が、流石に空気を読んで口をつぐみ、耳を傾けているふりに努めた。
・母子家庭で、父親は顔も知らない。
・寂しい幼少期を過ごした。
・子供のころは、当時人気だったアイドルを見ては、自分が彼女の立場にいる空想に耽って自分を慰めていた。

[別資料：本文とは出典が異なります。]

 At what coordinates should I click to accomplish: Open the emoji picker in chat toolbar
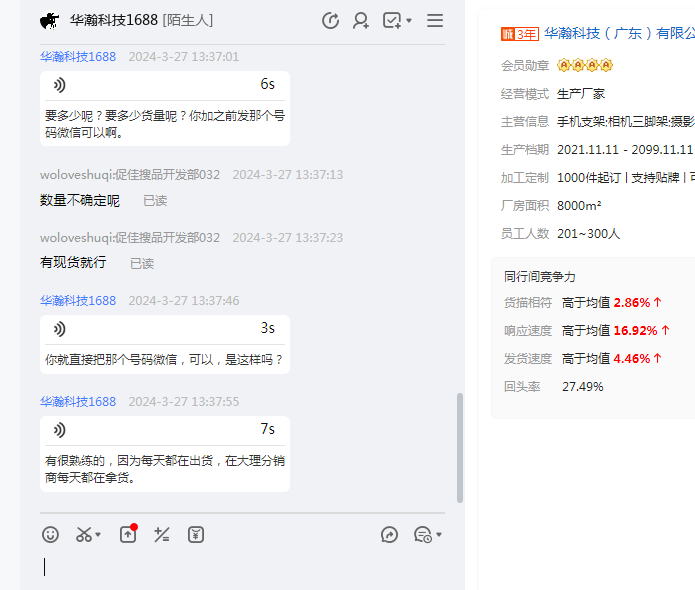pos(50,535)
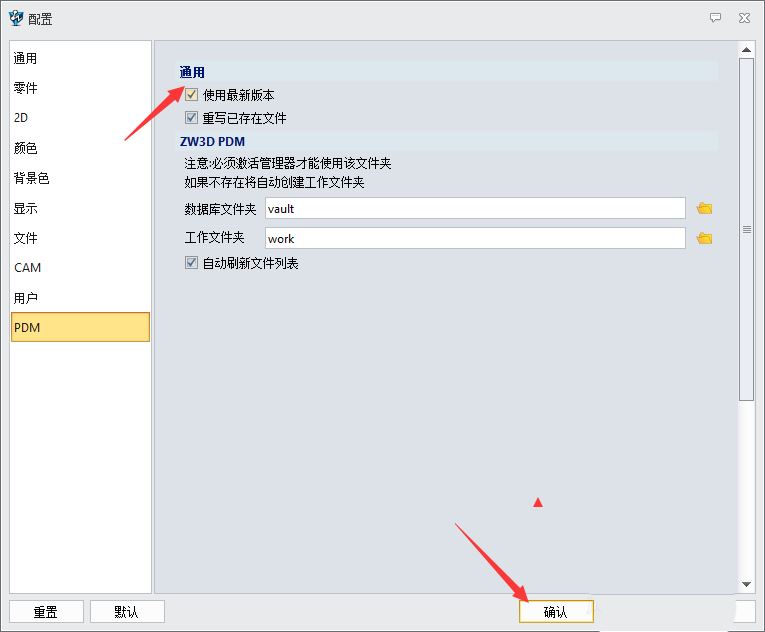Viewport: 765px width, 632px height.
Task: Select the CAM category in sidebar
Action: pos(28,268)
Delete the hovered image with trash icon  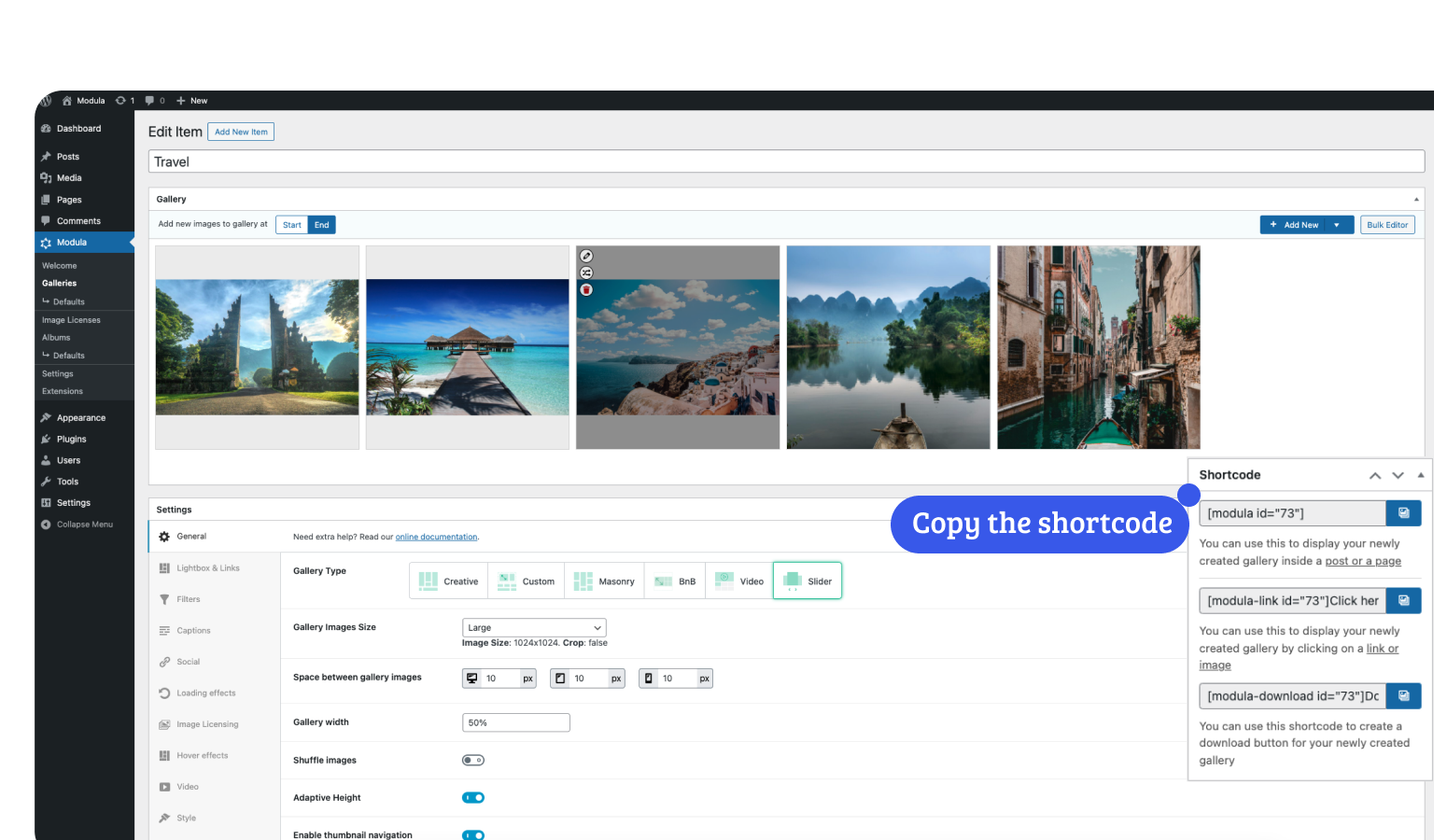(x=586, y=290)
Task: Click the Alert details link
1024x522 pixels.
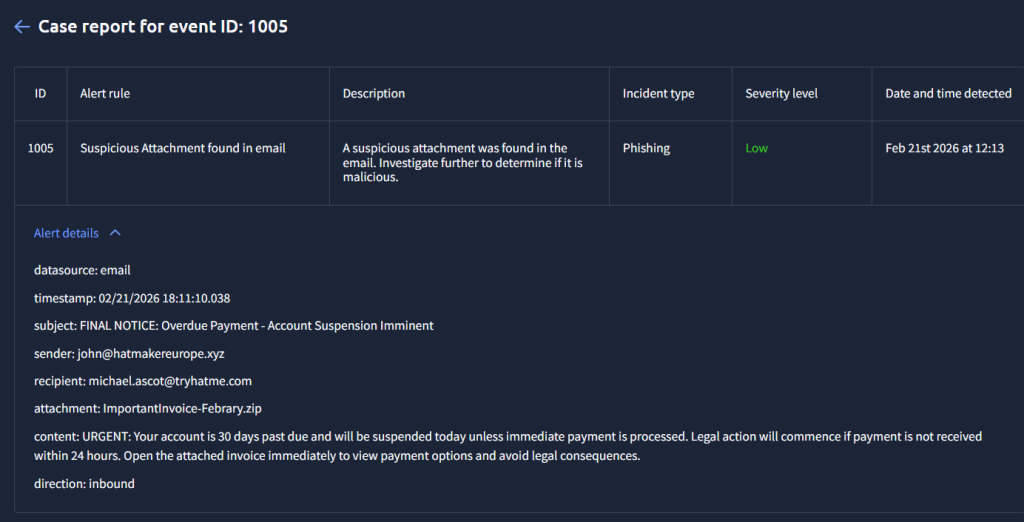Action: click(x=66, y=233)
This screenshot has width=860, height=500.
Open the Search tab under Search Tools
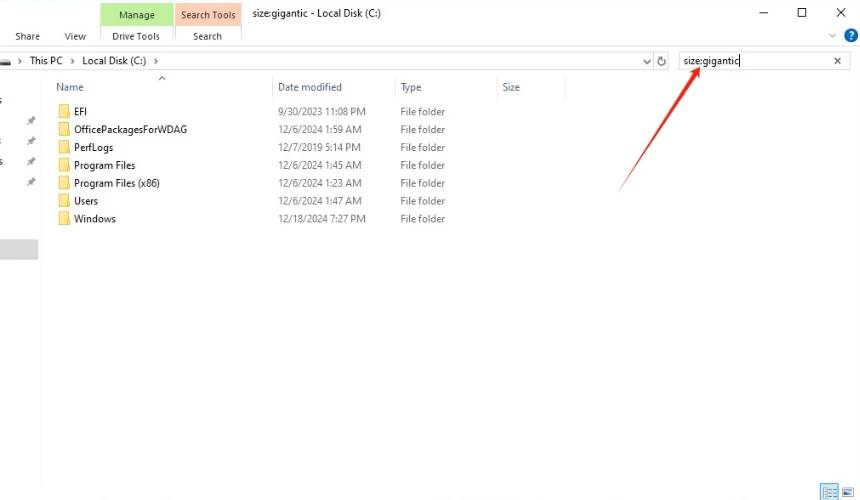point(207,37)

・自分も誰かの心を救えるアイドルになりたいと思うようになった。
・中学生のころは少し荒れていた。
・性被害を何度も経験している。
・依存心と恋愛感情は強いが、セックスは嫌い。
・しかし、セックスしないと眠れない(不安感が増していく)。
これらについては想定内だったし、何ならメンヘラテンプレセットみたいなものだし、驚きはなかった。
が、上記のもの以外に一つ、予想外の事実があった。
それについて、
「本当なのか?」と尋ねると、
「ほんまや」十六夜はためらうそぶりもなく首肯した。
しかし思い返してみると、たしかに彼女は嘘は言っていないし、矛盾もない。
「嫌いになった?」
不安そうに尋ねてくる十六夜に、俺は言った。
「ごめん、もう終わりにしよう」
失望、絶望、怒り、憎しみ、悲しみ、執着心──そういった負の感情が、十六夜からどろりと溢れ出すのがわかった。
慌てて俺は言い足した。
「脚痛いからもう下りてくれって意味だ。嫌いにはなってないよ」
十六夜は一瞬呆けた後、「紛らわしいわ!」
そうして彼女は俺の太腿から離れ、俺は胸を撫で下ろした。
その後の彼女はいやに上機嫌で、「ゆうくん好きー! 大好きー!」とそれまでの五割増しくらいの勢いでベタベタしてきていた。
鬱陶しいが、かわいいのも事実だ。今度お手を仕込んでみよう。